“You don’t speak about the programs. Just speak to the problems we can solve,” he said. “The ability to use deposits into your bank account to calculate income. The ability to go to 55% debt-to-income ratio. The ability to exclude the cost of your departing residence.”
This problem-led framework is particularly useful for self-employed and investor clients, who often find the mortgage qualification process opaque. According to Ghobadian, it doesn’t have to be a “black box” if brokers clearly identify and communicate the borrower’s pain points upfront.

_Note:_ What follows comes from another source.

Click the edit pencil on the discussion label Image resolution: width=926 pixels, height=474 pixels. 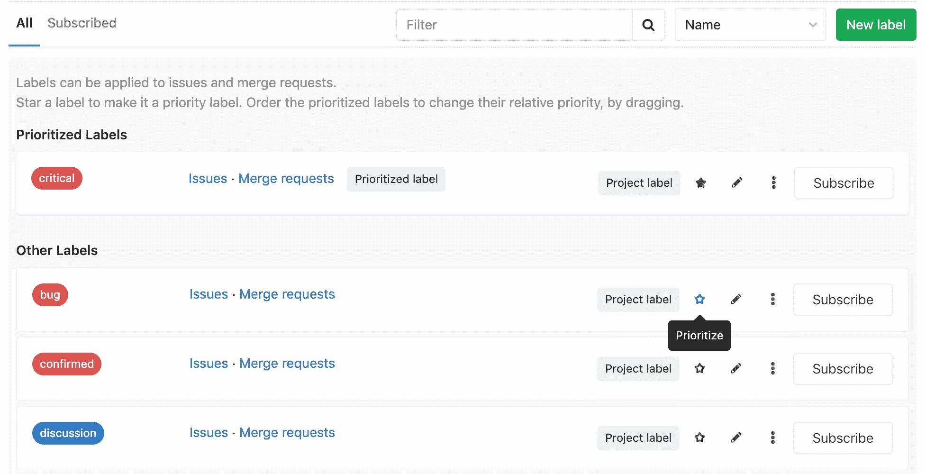pyautogui.click(x=735, y=438)
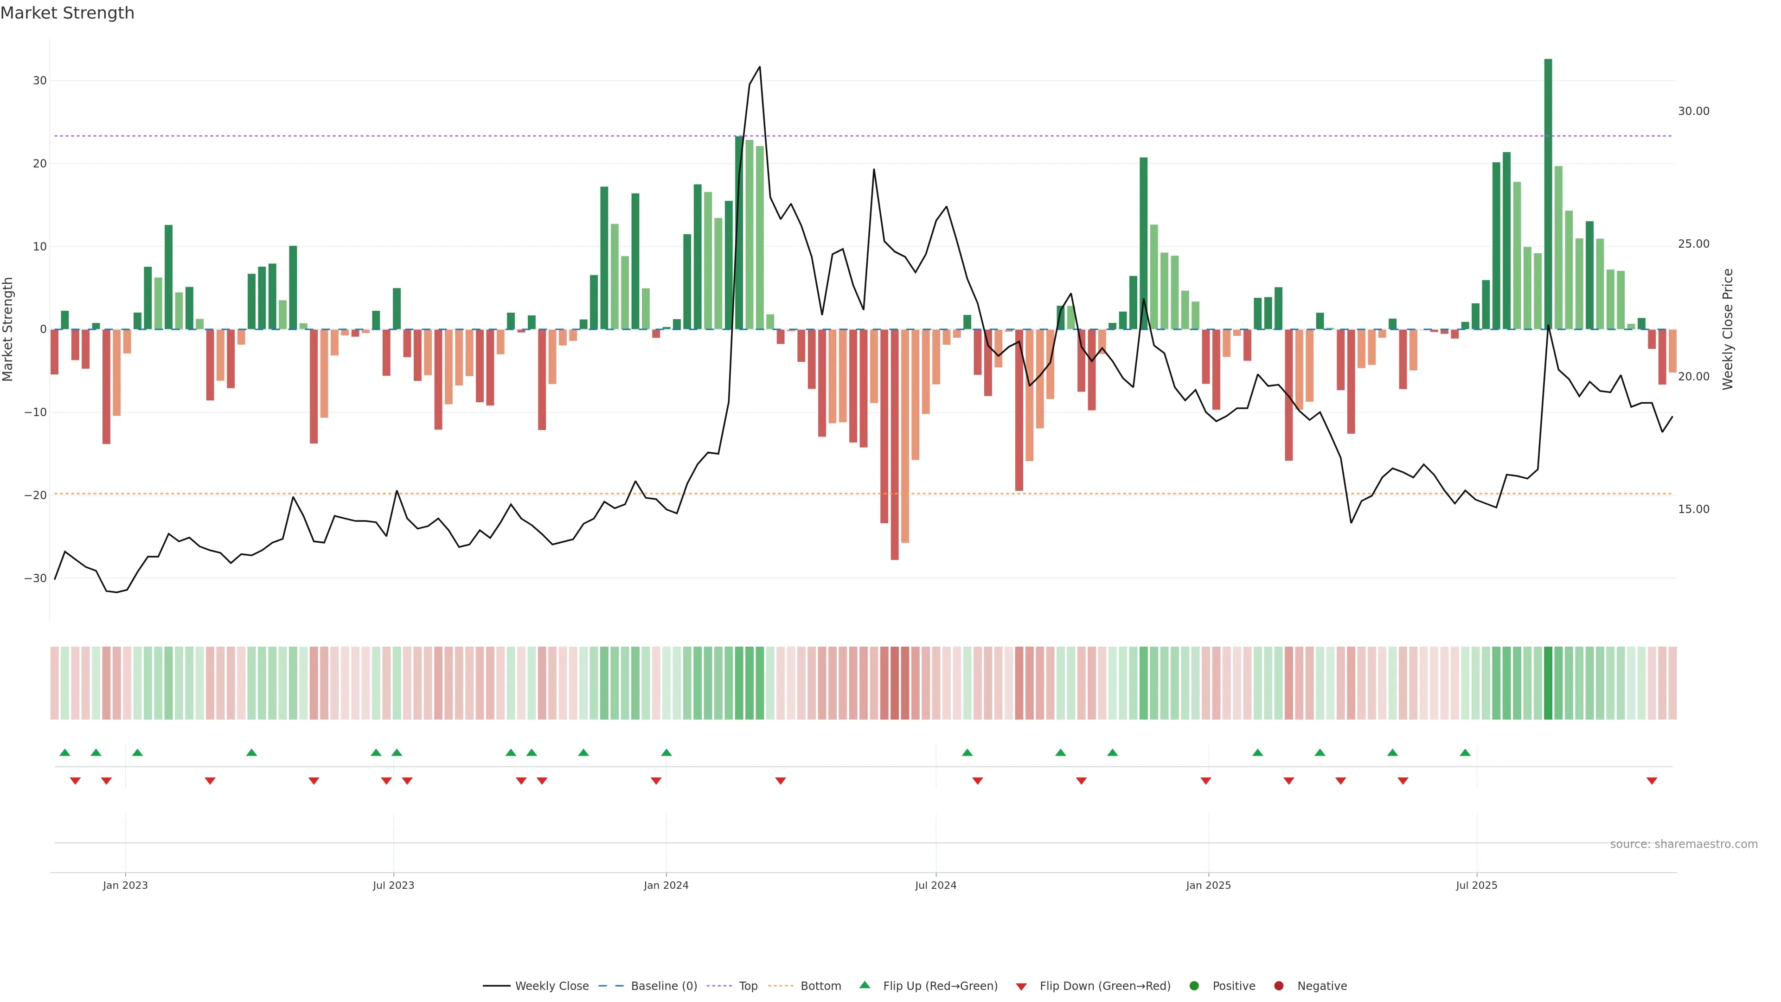The height and width of the screenshot is (1002, 1781).
Task: Click leftmost green flip-up triangle marker
Action: tap(65, 752)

Managing rising risk with smarter communication
The call for clarity comes at a crucial moment. The 60+ day delinquency rate for non-QM loans hit 3.6% in March 2025, according to RiskSpan and other portfolio analytics firms. That’s up sharply from a post-COVID low near 1%. While some of that uptick reflects broader economic stress, it underscores the stakes of proper borrower fit.
“I don’t think it’s non-QM specific,” said Ghobadian of the delinquency trend. “It’s generally economic. But what you can do is communicate the options that exist to help people alleviate financial stress” through refinancing, longer terms, or restructuring debt.
Serving the gig economy with tailored advice
With over 70 million Americans now in the gig economy – many of whom rely on irregular income for essentials, according to Pew Research and GigEconomyData.org—non-QM has become a crucial path to homeownership. Yet the complexity of these products means brokers must step up their advisory role.